#### [TEXT SECTION]
+-------+

LinkedIn Twitter
Director, OpenShift Strategy at Red Hat. Founder of Rishidot Research, a research community focused on services world. His focus is on Platform Services, Infrastructure and the role of Open Source in the services era. Krish has been writing @ CloudAve from its inception and had also been part of GigaOm Pro Analyst Group. The opinions expressed here are his own and are neither representative of his employer, Red Hat, nor CloudAve, nor its sponsors.

5 responses to “SaaS Risk Reduction – Don’t Keep All Eggs in One Basket”

  1. Mike Riversdale

    Nice post.

    1: “Security” over “convenience” – it’s NEVER IT’s call, it’s the businesses.
    If an organisation opens up everything for 10 seconds to win a $10 million piece of business then IT will have to cost the risk at $10million+$1 otherwise go away (a gross simplification, I know, but you get my point).

+-------+

#### [STORED DATA]
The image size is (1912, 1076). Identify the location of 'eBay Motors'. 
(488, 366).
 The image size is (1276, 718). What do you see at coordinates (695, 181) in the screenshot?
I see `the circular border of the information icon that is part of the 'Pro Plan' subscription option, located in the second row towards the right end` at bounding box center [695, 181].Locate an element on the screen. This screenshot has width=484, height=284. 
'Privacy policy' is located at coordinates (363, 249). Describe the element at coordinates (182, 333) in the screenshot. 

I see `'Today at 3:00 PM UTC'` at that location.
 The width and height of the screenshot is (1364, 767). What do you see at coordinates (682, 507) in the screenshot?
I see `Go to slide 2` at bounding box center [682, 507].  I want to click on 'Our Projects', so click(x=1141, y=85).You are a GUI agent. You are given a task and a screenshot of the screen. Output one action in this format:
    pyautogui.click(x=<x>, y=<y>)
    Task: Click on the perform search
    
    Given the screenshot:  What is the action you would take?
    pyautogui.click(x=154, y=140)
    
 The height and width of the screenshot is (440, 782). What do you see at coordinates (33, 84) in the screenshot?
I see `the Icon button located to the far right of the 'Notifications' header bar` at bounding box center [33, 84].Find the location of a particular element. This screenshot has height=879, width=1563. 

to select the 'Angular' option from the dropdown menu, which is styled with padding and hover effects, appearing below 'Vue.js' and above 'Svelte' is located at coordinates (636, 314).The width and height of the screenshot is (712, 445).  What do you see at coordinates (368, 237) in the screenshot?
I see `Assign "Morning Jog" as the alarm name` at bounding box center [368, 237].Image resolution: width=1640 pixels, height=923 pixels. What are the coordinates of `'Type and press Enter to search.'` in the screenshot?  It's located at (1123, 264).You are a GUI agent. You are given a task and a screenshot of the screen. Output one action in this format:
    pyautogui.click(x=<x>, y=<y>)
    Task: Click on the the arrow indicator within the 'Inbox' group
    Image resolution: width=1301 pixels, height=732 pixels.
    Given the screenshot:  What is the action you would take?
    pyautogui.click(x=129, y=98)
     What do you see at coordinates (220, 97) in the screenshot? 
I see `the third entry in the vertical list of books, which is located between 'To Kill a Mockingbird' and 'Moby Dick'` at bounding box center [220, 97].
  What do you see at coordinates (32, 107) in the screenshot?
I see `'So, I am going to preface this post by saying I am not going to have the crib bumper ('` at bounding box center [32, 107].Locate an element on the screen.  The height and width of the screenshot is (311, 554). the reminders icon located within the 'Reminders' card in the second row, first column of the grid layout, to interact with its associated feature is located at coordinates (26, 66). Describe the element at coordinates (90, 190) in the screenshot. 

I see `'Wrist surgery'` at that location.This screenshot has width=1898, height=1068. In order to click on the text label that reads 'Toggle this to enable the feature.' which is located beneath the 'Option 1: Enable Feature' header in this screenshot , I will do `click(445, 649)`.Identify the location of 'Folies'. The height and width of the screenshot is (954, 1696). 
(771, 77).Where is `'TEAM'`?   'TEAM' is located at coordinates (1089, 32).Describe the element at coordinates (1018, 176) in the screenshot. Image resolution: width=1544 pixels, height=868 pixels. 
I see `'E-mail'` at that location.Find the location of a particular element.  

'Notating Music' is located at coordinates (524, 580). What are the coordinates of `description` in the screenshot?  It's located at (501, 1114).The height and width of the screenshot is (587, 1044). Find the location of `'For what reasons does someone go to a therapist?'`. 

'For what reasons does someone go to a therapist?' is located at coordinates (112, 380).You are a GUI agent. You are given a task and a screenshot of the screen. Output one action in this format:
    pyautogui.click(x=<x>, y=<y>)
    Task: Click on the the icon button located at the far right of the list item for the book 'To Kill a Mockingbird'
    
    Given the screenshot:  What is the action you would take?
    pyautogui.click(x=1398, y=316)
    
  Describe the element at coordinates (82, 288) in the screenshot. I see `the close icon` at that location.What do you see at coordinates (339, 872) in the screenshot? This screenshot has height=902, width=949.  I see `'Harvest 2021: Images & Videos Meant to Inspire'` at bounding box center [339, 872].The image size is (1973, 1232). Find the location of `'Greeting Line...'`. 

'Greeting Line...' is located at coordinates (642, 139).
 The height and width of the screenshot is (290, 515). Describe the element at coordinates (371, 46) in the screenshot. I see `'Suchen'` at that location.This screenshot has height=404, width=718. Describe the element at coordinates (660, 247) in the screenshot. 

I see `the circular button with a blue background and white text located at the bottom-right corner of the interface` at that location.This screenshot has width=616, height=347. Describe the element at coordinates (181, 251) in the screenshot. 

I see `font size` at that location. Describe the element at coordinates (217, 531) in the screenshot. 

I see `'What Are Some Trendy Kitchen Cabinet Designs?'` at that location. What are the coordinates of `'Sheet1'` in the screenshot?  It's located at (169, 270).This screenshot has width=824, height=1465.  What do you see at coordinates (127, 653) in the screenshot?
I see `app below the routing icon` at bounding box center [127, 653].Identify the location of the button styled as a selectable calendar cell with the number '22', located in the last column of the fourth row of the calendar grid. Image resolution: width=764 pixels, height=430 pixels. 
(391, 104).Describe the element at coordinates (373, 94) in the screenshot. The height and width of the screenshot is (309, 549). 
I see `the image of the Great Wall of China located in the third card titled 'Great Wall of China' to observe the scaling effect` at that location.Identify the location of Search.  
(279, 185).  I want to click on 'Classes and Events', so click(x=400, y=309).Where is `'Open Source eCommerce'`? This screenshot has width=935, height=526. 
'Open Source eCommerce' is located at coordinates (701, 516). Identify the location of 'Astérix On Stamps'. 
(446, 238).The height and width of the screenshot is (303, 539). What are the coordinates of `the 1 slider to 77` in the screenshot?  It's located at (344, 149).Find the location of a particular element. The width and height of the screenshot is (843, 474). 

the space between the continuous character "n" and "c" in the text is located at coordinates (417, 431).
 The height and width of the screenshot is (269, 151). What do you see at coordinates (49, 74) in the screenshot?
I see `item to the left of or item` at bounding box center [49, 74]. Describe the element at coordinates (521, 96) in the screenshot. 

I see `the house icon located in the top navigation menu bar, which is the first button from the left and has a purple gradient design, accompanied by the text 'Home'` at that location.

+-------+

#### [DIRECTIONS]
(a) According to the page on SaaS risk reduction, what research community did Krish found?
(b) Extend the page on SaaS risk reduction past its last sentence.

#### [OUTPUTS BY TASK]
(a) Rishidot Research.

(b)
    2: So you’re talking about “vendor lock-in” which doesn’t seemed to have bothered the majority of the business world so far. Are you suggesting that they got it wrong, the PC is so far entrenched that we should give up on it and fight the good fight afresh with “SaaS/cloud computing”?

    I agree that there is an opportunity for a much more “open” and “sharing” world but I doubt if that opportunity is high on any business priority list (especially right now). IF, being “open” and/or “SaaS driven” has a direct effect on a known business outcome then it will factored in otherwise it’s merely philosophy to make the world a happier place and not what companies are in the business to do.

    As for having all your “eggs in on basket”. What’s the worry? Like I said I it’s not bothered people so far … is it the inherent “flakiness” of web services, the apparent ase with which $10 companies can appear like a multi-nantional organisation, the threat of vendor lock-in.

    None of this takes away from your posting which remains great stuff.

    (PS: “E-mail ID” in the comment form – WTF, why not just say “email”, what is the “ID” bit for??)

  2. Krish

    Hi Mikw,

    Thanks for the comment.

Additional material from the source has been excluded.